Computers, Chess and Cognition
Let's now look at some quotes from "Computers, Chess and Cognition"
by Marsland and Schaeffer:
Claude Shannon's 1950 paper "Programming a Computer for Playing
Chess" served as the foundation for many early chess programs:
p.3 "Shannon's inspirational work was read and re-read by computer-chess
enthusiasts, and provided a basis for most early chess programs. Despite the passage of time, that paper is still worthy of
study..."
The evaluation function is a critical component of a chess-playing
computer program. However, there are a number of problems designing and implementing an evaluation function. Interestingly,
complicated evaluation functions seem to have failed in the past because a deep search (combined with a simple evaluation
function) has produced good results.
p.152-3 "Although the exact meaning of the heuristic values estimated
by the static evaluation function for chess is not really clear, we will sketch how these functions are or should be constructed. [JLJ
- An amazing sentence - read it again] ...Making the evaluator too slow, the speed of the search is reduced significantly,
which has consequences for the quality of tactical moves in chess. Making the evaluator too fast may mean that inadequate
knowledge is present, influencing the quality of positional moves. ...It is important to realize that today's evaluation
functions for chess include almost exclusively static features. The features on the current board are relevant, while the
dynamic aspects of how things will develop from there are usually ignored (sometimes with the exception of a static analysis
of exchanges). More complicated attempts have failed because of the expense of the computations as well as the large error
rate compared to deeper search."
It seems that the two groups of people commonly found in the computer
chess scene are not the types that like to write technical papers about the subject:
p. 228 "My next few remarks concern the computer-chess community.

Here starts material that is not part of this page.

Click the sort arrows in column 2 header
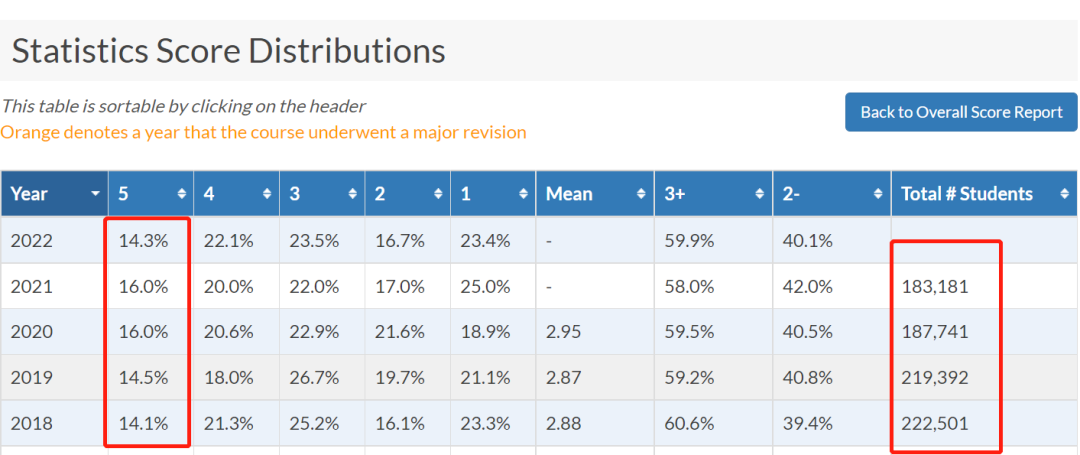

By and large, they come in two flavors: sportsmen and businessmen (makers of commercial chess machines). Neither group is
primarily motivated to produce scientific papers explaining how the results were achieved and how others might build upon
them for further improvement."
Marsland and Schaeffer note that some computer chess programs play
better when chess-specific knowledge is removed. What this means is that the benefit from the knowledge did not outweigh the
loss of search depth required to implement the knowledge:
p.261 "It is amazing how far computer-chess programs have progressed
using minimal chess knowledge. In fact, it is not uncommon to observe better performance in a program with less knowledge."
There should be more research in the areas of knowledge acquisition
for chess software:
p.262 "computer chess programs have been stymied by the knowledge
acquisition bottleneck... Given the enormity of the task of acquiring, representing, and using knowledge, why haven't more
computer-chess researchers tackled the problem? ...The majority of computer-chess research is on search algorithms, with the
issues of knowledge and the search-knowledge interaction largely ignored."
Acquiring knowledge is a tough problem for a chess-playing computer
program. Due to pressures on chess software developers to produce a measurably better product each year, there is a reluctance
to do pure research in areas that have an uncertain short-term payoff in terms of performance:
p.263 "As a scientist, one searches for the solution to difficult
problems, even if success may take many years. How does one resolve this with annual spectacles [world championships] where
one has an obligation to have an improved program each year? This encourages small, short-term projects whose results will
have a direct bearing on program performance. Long-term research projects, the difficult problems that remain to solved, get
neglected as being long shots that are unlikely to help program performance... Many chess programmers choose short-term gains
at the expense of long-term success."